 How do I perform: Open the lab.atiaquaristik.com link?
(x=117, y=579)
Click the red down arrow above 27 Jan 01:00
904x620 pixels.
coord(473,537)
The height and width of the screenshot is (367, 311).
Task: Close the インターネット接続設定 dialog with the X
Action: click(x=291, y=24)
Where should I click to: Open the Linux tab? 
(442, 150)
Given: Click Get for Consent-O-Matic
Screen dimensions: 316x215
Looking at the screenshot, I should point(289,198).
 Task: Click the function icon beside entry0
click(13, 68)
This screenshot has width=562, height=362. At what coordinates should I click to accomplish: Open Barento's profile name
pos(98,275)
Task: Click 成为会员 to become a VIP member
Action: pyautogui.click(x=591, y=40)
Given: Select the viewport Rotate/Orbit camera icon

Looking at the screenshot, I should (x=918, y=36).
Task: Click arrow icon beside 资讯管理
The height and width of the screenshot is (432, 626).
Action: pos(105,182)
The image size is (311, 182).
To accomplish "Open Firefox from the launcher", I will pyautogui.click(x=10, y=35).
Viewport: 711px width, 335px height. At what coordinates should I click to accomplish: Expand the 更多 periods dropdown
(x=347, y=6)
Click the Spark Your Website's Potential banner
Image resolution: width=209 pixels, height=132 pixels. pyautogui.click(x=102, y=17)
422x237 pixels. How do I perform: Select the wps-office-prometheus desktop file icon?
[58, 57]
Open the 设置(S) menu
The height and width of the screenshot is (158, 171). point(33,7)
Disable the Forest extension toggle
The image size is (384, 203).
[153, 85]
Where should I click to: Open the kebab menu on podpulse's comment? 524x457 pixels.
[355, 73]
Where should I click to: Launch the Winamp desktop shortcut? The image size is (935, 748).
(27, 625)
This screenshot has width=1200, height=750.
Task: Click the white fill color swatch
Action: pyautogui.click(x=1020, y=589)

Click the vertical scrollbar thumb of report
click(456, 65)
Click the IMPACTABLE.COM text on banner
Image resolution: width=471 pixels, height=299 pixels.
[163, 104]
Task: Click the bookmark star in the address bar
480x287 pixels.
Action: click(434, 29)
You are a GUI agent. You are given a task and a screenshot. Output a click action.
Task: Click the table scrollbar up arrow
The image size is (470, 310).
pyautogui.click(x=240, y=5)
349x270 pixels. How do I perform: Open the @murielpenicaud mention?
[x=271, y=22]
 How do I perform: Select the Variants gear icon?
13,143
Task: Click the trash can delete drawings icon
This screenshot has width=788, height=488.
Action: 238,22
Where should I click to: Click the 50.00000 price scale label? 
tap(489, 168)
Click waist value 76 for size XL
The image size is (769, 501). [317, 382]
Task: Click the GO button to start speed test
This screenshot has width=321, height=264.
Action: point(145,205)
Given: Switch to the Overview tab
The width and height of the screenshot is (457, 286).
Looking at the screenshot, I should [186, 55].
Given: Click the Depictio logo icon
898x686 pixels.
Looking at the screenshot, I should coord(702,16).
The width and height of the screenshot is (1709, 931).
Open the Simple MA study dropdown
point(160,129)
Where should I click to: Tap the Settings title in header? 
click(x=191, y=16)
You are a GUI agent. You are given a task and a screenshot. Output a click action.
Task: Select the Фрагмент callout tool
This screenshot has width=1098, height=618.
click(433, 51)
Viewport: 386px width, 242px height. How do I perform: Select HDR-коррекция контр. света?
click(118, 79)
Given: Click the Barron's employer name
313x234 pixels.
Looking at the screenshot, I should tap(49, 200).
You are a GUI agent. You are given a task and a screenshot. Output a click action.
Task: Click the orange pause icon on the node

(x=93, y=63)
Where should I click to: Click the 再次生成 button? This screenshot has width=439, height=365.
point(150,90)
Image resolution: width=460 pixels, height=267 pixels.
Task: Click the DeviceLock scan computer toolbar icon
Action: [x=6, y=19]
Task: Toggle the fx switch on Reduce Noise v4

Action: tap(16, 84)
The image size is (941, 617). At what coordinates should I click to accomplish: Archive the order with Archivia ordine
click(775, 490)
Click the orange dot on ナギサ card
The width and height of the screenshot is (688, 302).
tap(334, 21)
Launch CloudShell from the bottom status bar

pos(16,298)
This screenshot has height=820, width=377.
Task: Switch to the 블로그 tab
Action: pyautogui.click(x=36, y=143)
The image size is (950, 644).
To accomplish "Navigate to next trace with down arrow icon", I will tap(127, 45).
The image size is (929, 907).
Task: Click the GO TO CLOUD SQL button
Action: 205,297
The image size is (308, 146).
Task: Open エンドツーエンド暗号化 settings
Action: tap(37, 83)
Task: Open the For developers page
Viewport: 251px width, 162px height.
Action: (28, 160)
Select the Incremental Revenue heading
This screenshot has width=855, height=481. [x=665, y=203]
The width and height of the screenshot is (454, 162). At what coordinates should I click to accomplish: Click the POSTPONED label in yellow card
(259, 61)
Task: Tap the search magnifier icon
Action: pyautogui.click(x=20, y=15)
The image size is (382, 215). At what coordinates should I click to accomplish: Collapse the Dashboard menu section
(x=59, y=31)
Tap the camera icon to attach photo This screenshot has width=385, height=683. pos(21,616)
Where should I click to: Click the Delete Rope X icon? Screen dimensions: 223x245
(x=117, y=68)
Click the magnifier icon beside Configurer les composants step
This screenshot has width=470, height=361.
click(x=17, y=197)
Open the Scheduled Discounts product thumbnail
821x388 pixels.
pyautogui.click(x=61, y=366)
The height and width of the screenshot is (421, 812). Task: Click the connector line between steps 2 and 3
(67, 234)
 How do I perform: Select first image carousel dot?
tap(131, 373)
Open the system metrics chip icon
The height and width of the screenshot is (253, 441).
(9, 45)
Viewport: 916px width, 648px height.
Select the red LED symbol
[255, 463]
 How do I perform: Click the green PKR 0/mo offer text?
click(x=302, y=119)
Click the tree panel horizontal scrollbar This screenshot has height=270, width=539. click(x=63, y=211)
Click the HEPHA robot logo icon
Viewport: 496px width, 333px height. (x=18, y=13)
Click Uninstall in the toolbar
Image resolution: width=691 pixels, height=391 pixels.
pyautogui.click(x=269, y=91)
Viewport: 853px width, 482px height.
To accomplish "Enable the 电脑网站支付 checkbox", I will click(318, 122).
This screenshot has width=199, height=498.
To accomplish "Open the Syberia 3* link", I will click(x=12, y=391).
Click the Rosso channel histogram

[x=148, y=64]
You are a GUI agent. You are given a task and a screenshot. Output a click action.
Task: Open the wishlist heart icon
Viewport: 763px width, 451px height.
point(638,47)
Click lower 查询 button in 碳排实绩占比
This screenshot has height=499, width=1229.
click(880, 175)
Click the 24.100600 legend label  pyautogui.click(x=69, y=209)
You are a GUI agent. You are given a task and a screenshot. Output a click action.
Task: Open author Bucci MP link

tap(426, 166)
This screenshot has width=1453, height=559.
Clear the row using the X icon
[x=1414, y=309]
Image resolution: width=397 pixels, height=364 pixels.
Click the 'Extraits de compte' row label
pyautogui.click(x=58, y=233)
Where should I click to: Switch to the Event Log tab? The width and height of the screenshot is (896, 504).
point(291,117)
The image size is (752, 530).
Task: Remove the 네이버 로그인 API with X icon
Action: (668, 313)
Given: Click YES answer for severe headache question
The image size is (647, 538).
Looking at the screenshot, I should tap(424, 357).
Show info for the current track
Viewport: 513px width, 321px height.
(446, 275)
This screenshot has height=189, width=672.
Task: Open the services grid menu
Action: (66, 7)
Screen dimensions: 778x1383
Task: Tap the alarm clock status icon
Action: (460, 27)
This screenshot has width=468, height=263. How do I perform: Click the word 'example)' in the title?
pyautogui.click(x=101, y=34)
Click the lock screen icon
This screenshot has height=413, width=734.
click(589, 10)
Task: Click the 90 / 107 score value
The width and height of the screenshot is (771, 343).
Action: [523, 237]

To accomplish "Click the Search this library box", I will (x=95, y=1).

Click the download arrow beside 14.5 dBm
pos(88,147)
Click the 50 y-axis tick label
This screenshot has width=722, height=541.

============================================================

## Task directions
Using the records above, copy word for word the line with "Select the Incremental Revenue heading", the line with "Tap the camera", and every line between them.

## Reply to the task
Select the Incremental Revenue heading
This screenshot has width=855, height=481. [x=665, y=203]
The width and height of the screenshot is (454, 162). At what coordinates should I click to accomplish: Click the POSTPONED label in yellow card
(259, 61)
Task: Tap the search magnifier icon
Action: pyautogui.click(x=20, y=15)
The image size is (382, 215). At what coordinates should I click to accomplish: Collapse the Dashboard menu section
(x=59, y=31)
Tap the camera icon to attach photo This screenshot has width=385, height=683. pos(21,616)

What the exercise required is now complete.